Abnormal early cleavage events predict early embryo demise: sperm oxidative stress and early abnormal cleavage.

Human embryos resulting from abnormal early cleavage can result in aneuploidy and failure to develop normally to the blastocyst stage. The nature of paternal influence on early embryo development has not been directly demonstrated although many studies have suggested effects from spermatozoal chromatin packaging, DNA damage, centriolar and mitotic spindle integrity, and plasma membrane integrity. The goal of this study was to determine whether early developmental events were affected by oxidative damage to the fertilizing sperm. Survival analysis was used to compare patterns of blastocyst formation based on P2 duration. Kaplan-Meier survival curves demonstrate that relatively few embryos with short (<1 hr) P2 times reached blastocysts, and the two curves diverged beginning on day 4, with nearly all of the embryos with longer P2 times reaching blastocysts by day 6 (p < .01).
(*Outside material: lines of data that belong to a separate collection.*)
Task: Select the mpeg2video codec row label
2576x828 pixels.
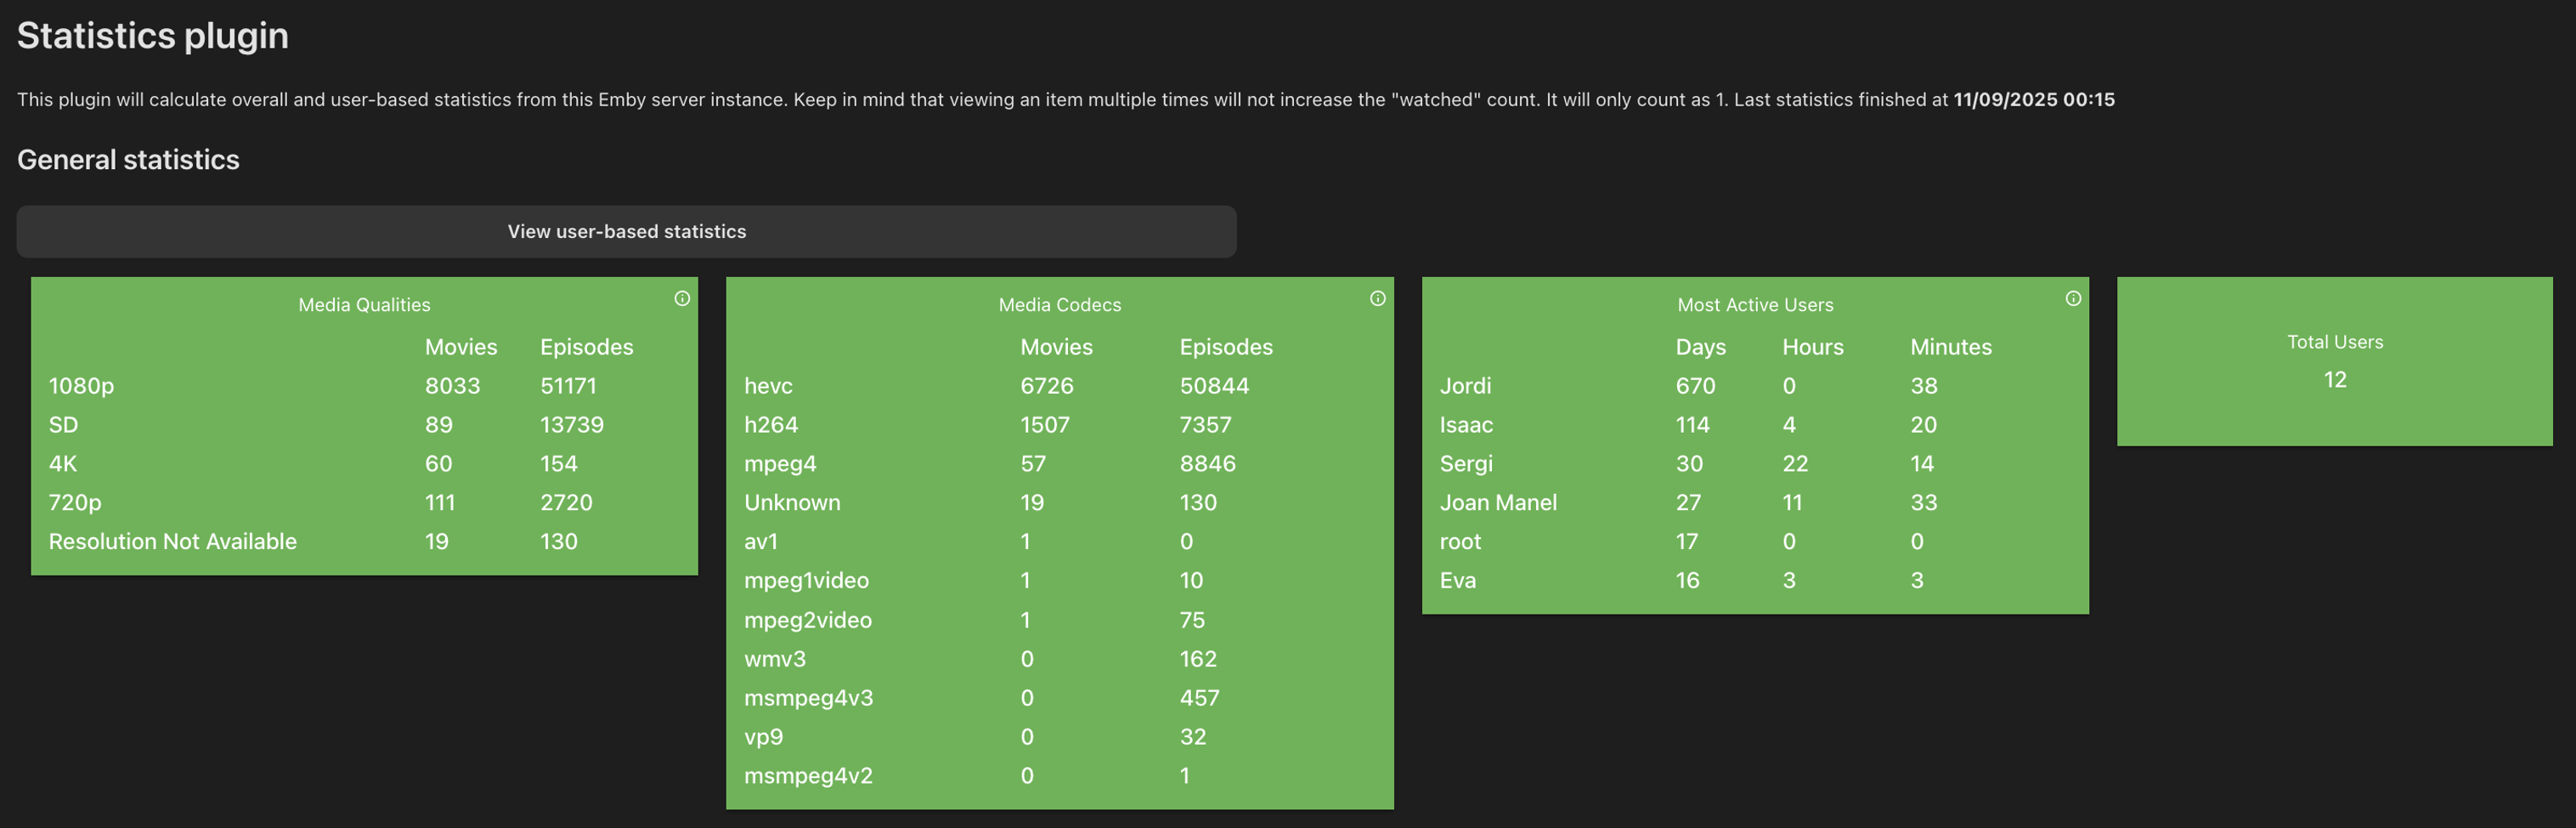Action: [808, 620]
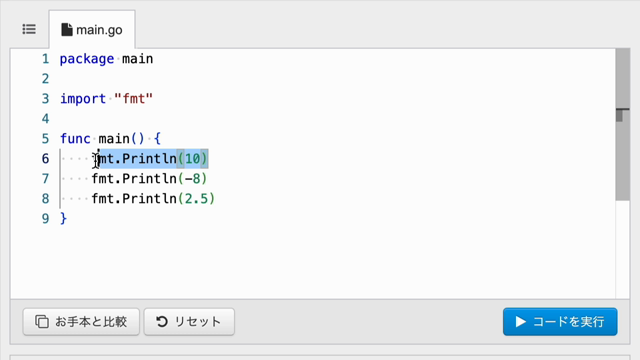Viewport: 640px width, 360px height.
Task: Click the closing brace on line 9
Action: click(63, 219)
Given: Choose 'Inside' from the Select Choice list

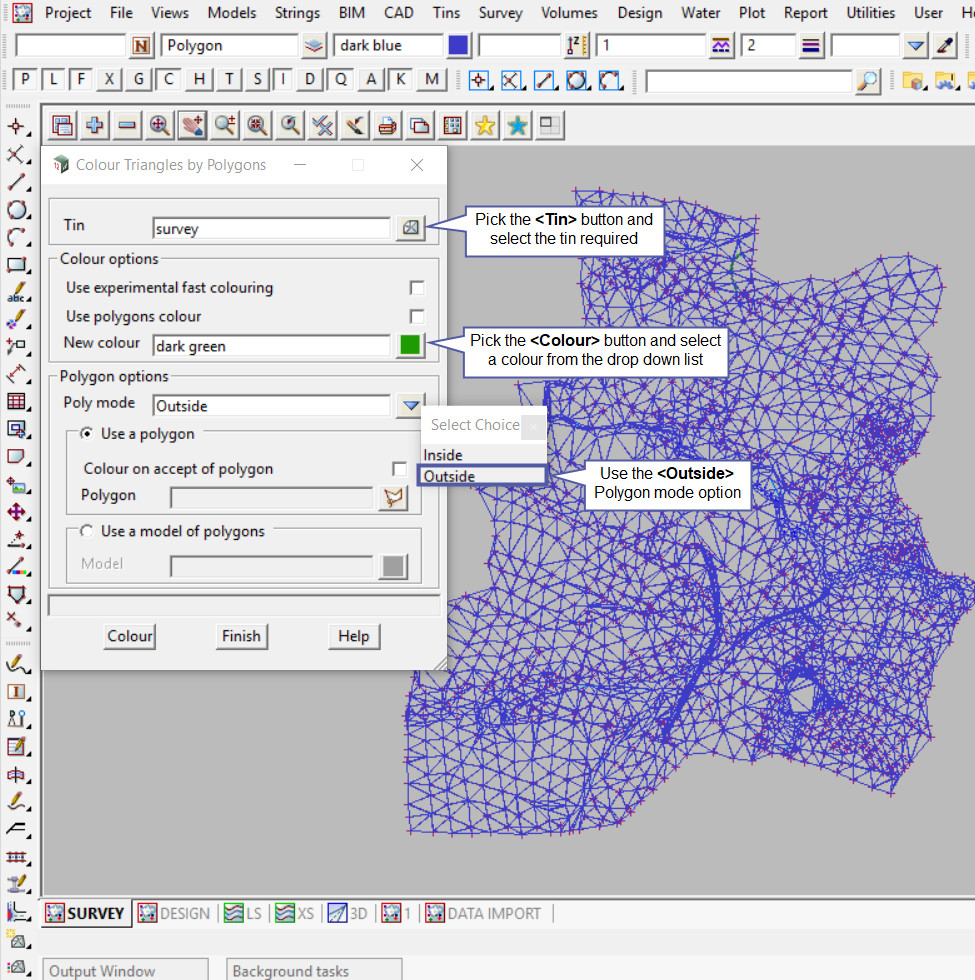Looking at the screenshot, I should [x=443, y=455].
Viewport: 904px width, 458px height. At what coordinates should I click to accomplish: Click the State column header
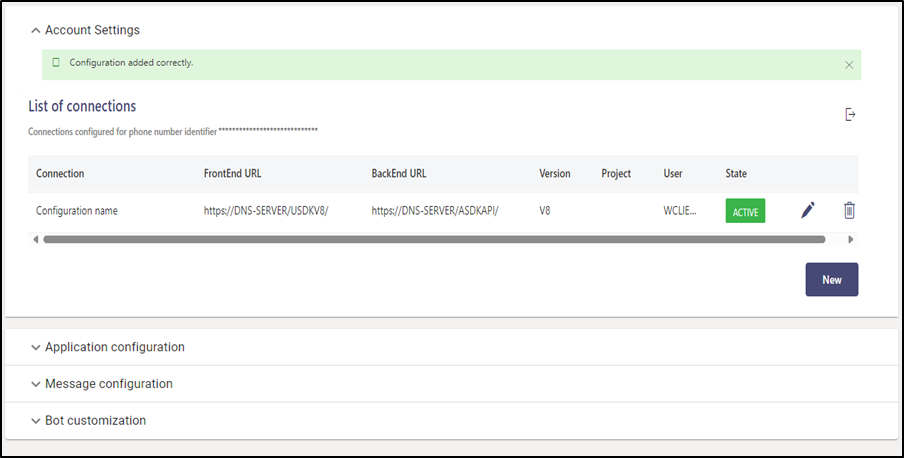click(x=736, y=174)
We determined that duration of the 2nd to 3rd mitoses were sensitive periods in the presence of spermatozoal oxidative stress. Embryos that displayed either too long or too short cytokineses demonstrated an increased failure to reach blastocyst stage and therefore survive for further development. Although paternal-derived gene expression occurs later in development, this study suggests a specific role in early mitosis that is highly influenced by paternal factors.